We were ready for a drowsy day, for Moeraki. The previous day we woke up before the sun in Auckland, drove slowly to the airport (because a tire on our rental car had blown out on the freeway and we were now poking along with a dinky spare), almost missed the flight to Christchurch because of limited service to the airport from the car rental company’s remote location, spent two hours learning about Kohanga (the motorhome we were renting) and then stocking her with supplies, drove three hours to a campsite and then maneuvered Kohanga down a darkened detour road for a renowned seafood dinner at Fleur’s (and back). Whew!
We were ready for the easy thirty-minute stroll from our campsite down Koekohe Beach to the famous Moeraki Boulders—nature’s biggest beach balls. One of the most unusual beach formations in the world.
And why are the Moeraki Boulders famous you ask?
Let’s start with their Brobdingnagian size. Only Jonathan Swift’s giants could play beach ball with these spherical stones, some with diameters exceeding three metres and colossal weights scaling up to 20 tonnes.
Respect for elders is another reason the Moeraki (pronounced Moe-racky) Boulders attract worldwide beach walkers and geologists. These beach balls, dating back to the Paleocene epoch, are celebrating their 56th– to-65th-millionth birthdays.
How did nature create these spherical wonders we wondered? We were too busy living in the moment on the Otago coast to find out much until we got home.
Bear with us for a little science. The Moeraki Boulders are called concretions. They started life by forming around a nucleus of a shell, plant or bone in the marine mud of the Paleocene sea floor. Layers of sediment became a hard solid mass because of calcite, a natural cement.
Nature took her time at the beach ball factory.
With marine mud settling on top of the balls and complicating her task, it took her almost five million years to form the largest boulders.
The beach balls became buried deeply in the sediment. In recent geologic time, wind and waves eroded the softer mudstone in the coastal cliffs, causing the compacted beach balls to fall onto Koekohe Beach.
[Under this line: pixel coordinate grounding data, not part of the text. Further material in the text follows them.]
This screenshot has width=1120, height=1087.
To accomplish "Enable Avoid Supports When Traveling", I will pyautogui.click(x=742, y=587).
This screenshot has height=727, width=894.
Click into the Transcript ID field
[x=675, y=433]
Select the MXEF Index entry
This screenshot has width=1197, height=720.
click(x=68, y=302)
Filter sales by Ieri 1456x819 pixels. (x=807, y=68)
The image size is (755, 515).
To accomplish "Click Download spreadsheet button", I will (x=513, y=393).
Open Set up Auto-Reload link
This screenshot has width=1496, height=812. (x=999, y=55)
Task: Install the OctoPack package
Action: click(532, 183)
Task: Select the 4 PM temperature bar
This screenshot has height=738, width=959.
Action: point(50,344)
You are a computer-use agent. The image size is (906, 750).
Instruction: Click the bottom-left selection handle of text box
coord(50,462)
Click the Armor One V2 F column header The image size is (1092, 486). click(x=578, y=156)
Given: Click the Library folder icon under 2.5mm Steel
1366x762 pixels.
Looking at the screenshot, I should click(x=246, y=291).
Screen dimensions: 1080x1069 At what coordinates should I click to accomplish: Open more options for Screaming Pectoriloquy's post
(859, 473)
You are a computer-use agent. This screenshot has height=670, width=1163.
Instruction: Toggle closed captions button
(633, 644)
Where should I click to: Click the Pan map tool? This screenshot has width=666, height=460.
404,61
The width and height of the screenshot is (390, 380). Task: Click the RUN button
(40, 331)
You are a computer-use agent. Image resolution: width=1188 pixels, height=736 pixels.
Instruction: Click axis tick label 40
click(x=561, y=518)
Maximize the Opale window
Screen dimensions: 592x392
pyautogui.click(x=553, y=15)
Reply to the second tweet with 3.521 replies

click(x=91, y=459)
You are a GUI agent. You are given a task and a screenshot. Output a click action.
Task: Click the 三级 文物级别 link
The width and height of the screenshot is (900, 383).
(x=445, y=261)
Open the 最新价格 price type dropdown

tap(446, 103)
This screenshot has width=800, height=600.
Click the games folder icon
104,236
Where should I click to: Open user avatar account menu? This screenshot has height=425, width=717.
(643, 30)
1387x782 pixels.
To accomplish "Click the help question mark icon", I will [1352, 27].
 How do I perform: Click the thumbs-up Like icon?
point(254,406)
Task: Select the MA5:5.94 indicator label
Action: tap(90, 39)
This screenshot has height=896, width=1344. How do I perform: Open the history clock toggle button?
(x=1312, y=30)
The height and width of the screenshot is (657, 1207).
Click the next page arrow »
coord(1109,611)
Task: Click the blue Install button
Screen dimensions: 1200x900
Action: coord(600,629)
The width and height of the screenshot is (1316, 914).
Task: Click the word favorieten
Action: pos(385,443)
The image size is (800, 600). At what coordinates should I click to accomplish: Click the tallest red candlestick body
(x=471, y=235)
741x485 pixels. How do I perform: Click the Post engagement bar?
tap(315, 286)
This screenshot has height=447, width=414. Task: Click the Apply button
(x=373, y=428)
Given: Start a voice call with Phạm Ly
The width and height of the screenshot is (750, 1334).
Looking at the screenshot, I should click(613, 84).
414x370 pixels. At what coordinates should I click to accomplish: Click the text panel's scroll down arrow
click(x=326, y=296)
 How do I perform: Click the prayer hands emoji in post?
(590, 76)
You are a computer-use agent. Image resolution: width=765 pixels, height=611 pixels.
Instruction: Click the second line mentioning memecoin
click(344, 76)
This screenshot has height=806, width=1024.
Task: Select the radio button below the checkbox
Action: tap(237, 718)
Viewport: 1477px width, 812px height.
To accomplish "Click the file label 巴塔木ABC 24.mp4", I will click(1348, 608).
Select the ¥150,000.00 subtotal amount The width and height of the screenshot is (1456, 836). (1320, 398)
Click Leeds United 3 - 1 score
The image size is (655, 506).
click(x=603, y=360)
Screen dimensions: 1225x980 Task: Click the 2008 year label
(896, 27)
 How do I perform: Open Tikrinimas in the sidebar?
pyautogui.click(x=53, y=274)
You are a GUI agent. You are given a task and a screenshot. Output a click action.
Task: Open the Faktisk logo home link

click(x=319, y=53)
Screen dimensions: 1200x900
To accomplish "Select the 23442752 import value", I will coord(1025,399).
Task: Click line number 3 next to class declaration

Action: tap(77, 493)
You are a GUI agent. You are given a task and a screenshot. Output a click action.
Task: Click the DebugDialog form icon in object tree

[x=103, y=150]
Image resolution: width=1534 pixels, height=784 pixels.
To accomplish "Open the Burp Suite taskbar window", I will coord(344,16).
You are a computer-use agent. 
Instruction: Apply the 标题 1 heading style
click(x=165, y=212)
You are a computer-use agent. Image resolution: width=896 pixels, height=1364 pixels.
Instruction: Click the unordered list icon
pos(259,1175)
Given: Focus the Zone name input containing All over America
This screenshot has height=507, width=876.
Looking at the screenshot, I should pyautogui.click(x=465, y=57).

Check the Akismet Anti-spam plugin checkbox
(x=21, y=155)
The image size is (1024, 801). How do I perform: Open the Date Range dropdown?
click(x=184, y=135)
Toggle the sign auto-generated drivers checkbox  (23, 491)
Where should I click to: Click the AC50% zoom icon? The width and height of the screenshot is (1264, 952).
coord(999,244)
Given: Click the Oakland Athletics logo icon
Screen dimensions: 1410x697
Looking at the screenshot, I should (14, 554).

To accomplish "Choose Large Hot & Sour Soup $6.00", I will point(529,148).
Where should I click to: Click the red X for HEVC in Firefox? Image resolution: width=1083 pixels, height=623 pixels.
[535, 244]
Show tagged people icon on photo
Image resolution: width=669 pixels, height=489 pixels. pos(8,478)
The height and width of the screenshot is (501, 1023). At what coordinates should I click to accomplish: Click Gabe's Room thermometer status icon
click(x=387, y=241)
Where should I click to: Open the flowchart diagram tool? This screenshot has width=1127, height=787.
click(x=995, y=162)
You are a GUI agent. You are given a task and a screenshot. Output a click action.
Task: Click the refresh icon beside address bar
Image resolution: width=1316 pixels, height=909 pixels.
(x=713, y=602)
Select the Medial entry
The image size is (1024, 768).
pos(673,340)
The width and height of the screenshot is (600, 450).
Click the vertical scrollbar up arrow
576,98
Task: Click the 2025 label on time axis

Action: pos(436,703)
Watch out!
The Moeraki Boulders remind me of beach balls (rather than dinosaur eggs or marbles or eel baskets) because their cracked veins resemble the stitching on beach balls.
A little Latin with your science explains this. In geological terms, those cracked veins are called septaria (Latin: septum = partition) because they partition the boulders into distinct segments radiating from the core.
The insides of the beach balls are not as well cemented as the exteriors, so they weather more easily, exposing the geometric veins.
The crystallization effect in the septaria (which is quite beautiful) comes from small amounts of dolomite and quartz deposited by groundwater that flowed through the mudstone during periods when the sea level fell.
Playful is how I’d describe Moeraki Boulders. Sure, you can’t bounce these balls on the beach. But imagining a toss awakens a childish lightness. “Let’s see if we can roll this little one…”
Invigorated, by noon we had explored the Moeraki beach balls and returned to our campsite. Kohanga was restless. She interpreted Moeraki to mean “half a drowsy day.” It was time to roll on down the road.
Navigation
Here are three sites where we found info on Moeraki Boulders: one, two, three.
Kohanga liked her first camp spot with us at Moeraki Boulders Kiwi Holiday Park, which was at the top end of Koekohe Beach, the start of the beach walk to see the Moeraki beach-ball boulders.
6 Responses
Big thanks, so nicely described. Did you see signs of erosion of sorts on these?
We sure did. You can see the erosion happening on the cliff pictures–the next ones are preparing to bounce down. On the beach, there are some beginning to look like pancakes with crystals inside.
Fascinating. Thank you.
I can imagine you painting out there, if you were lucky like us and caught it on a warm day with no rain and little wind. Then you could go for fresh fish for lunch at Fleur’s…
Those look so cool. They are so uniquely shaped. The one picture makes me think of a stone pathway leading into an enchanted garden. Like from the movie “The Secret Garden”.
Mary and Colin would have a great time playing hide-and-seek among these beach balls.